The role of the initial surface density profiles of the disc on giant planet formation: comparing with observations

TL;DR

This study uses a semi-analytical model to investigate how initial surface density profiles of protoplanetary discs influence giant planet formation, aligning results with observed exoplanet populations and Solar System giants.

Contribution

It introduces a comprehensive model exploring various initial disc profiles and migration regimes, highlighting the impact of a softer surface density profile on planet formation outcomes.

Findings

Observed exoplanet populations are best reproduced with a surface density profile exponent of -1.

Different initial disc conditions significantly affect planetary system architectures.

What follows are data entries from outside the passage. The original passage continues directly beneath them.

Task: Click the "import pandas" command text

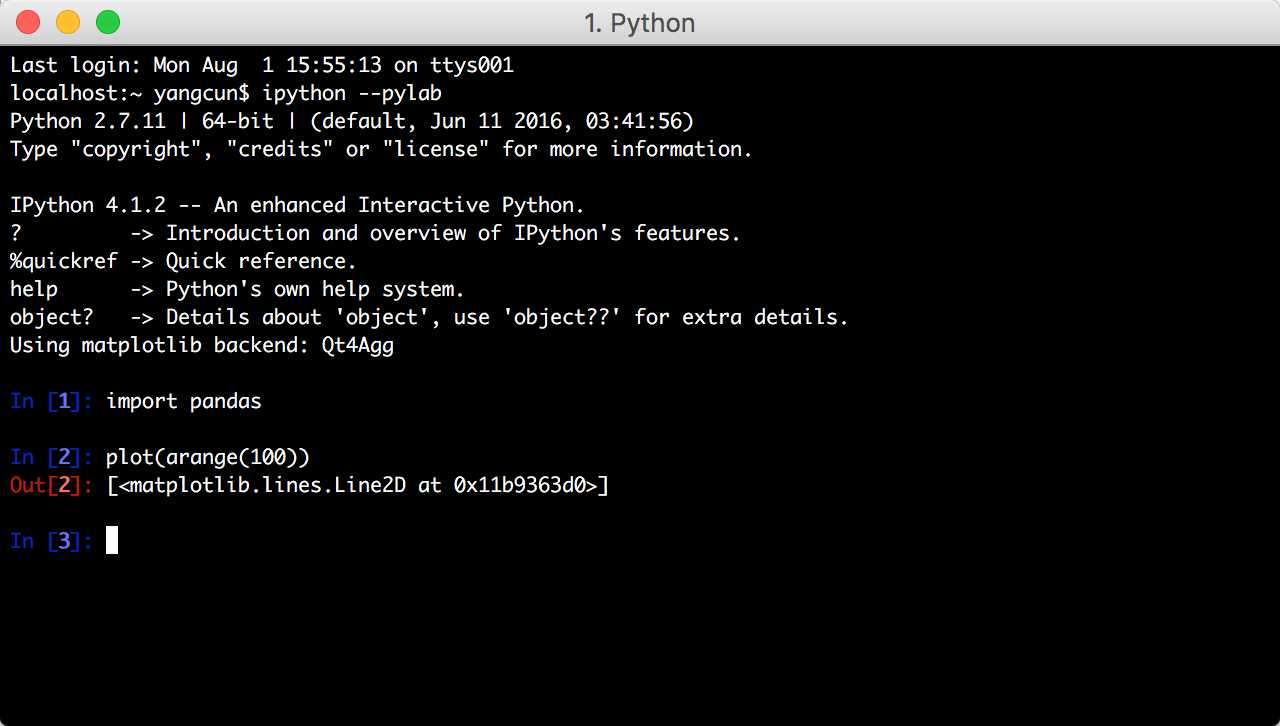Action: 183,401
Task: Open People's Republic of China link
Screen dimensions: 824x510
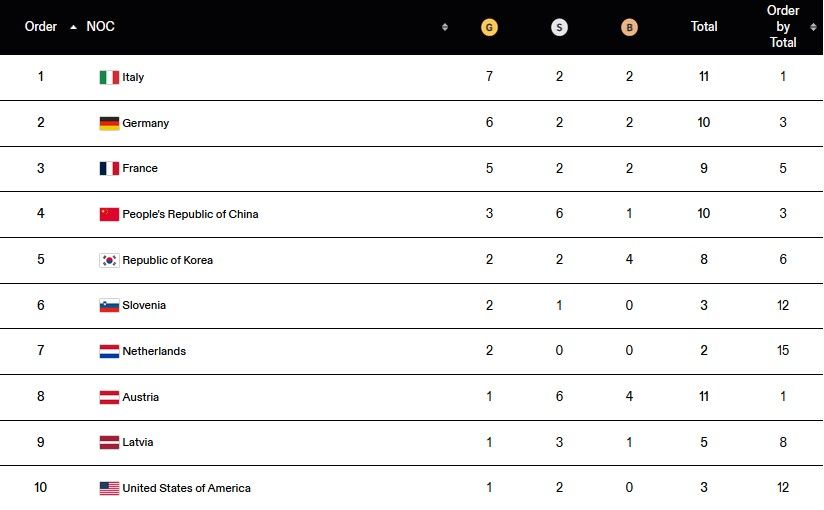Action: 190,214
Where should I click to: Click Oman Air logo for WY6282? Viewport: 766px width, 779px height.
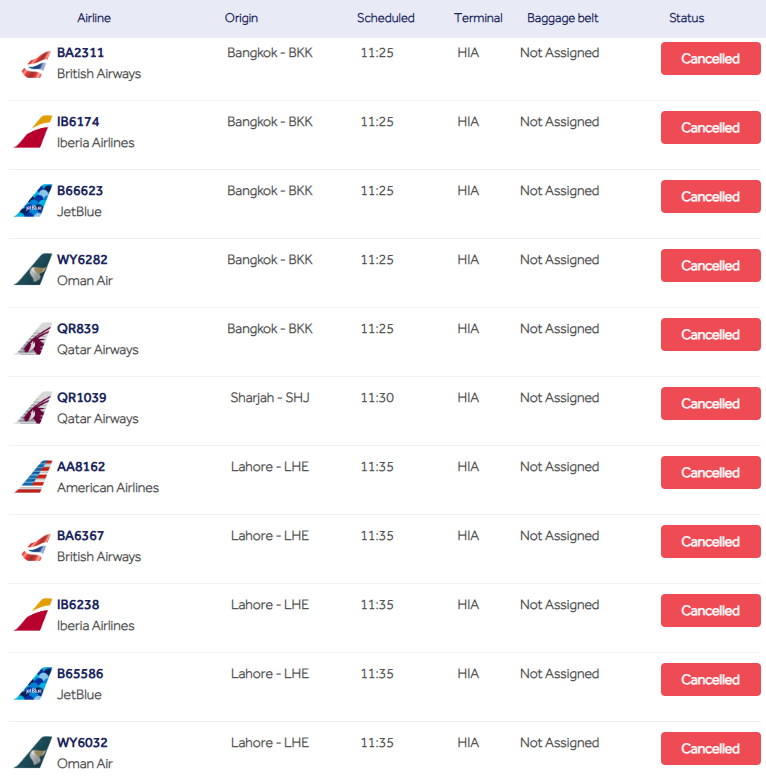(33, 270)
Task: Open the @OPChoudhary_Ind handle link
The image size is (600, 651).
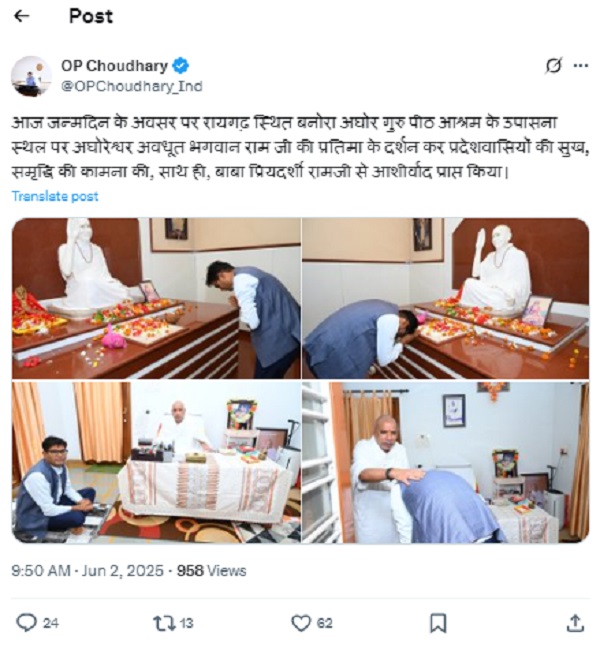Action: 132,86
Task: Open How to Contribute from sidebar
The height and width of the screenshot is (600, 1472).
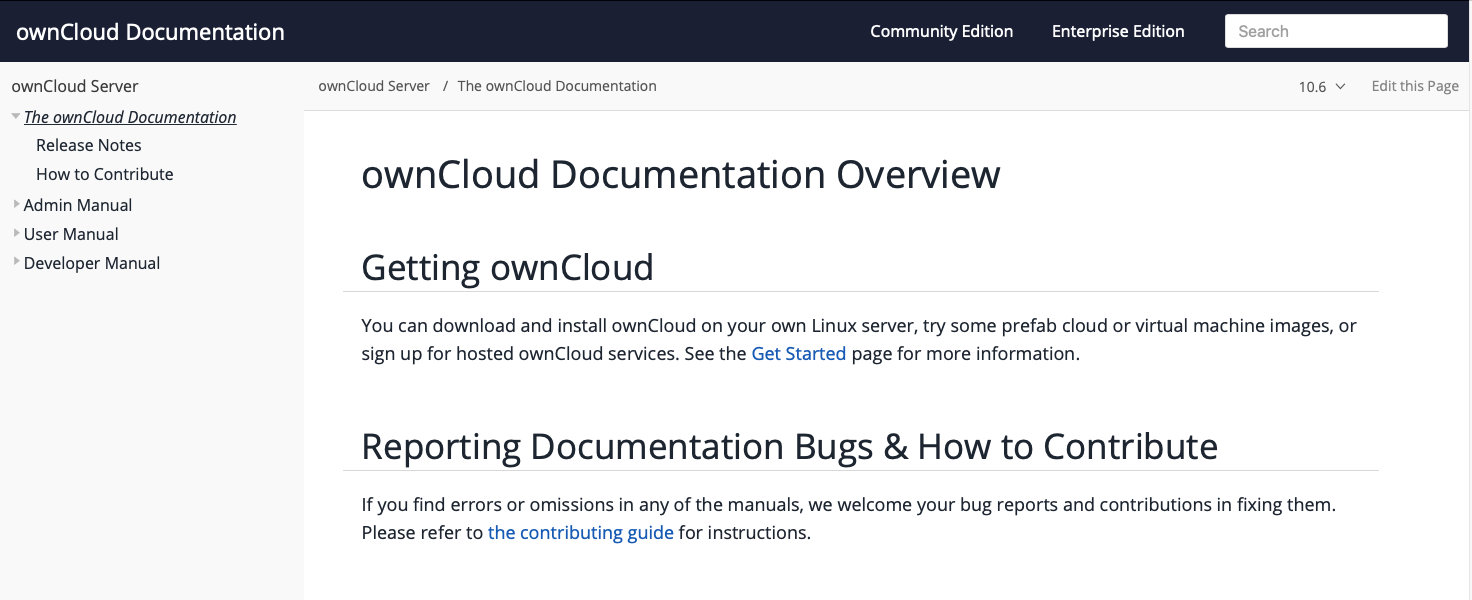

Migration regimes play a crucial role in matching observed planetary distributions.

Abstract

In order to explain the main characteristics of the observed population of extrasolar planets and the giant planets in the Solar System, we need to get a clear understanding of which are the initial conditions that allowed their formation. To this end we develop a semi-analytical model for computing planetary systems formation based on the core instability model for the gas accretion of the embryos and the oligarchic growth regime for the accretion of the solid cores. With this model we explore not only different initial discs profiles motivated by similarity solutions for viscous accretion discs, but we also consider different initial conditions to generate a variety of planetary systems assuming a large range of discs masses and sizes according to the last results in protoplanetary discs observations. We form a large population of planetary systems in order to explore the effects in the formation of assuming different discs and also the effects of type I and II regimes of planetary migration, which were found to play fundamental role in reproducing the distribution of observed exoplanets. Our results show that the observed population of exoplanets and the giant planets in the Solar System are well represented when considering a surface density profile with a power law in the inner part characterized by an exponent of -1, which represents a softer profile when compared with the case most similar to the MMSN model case.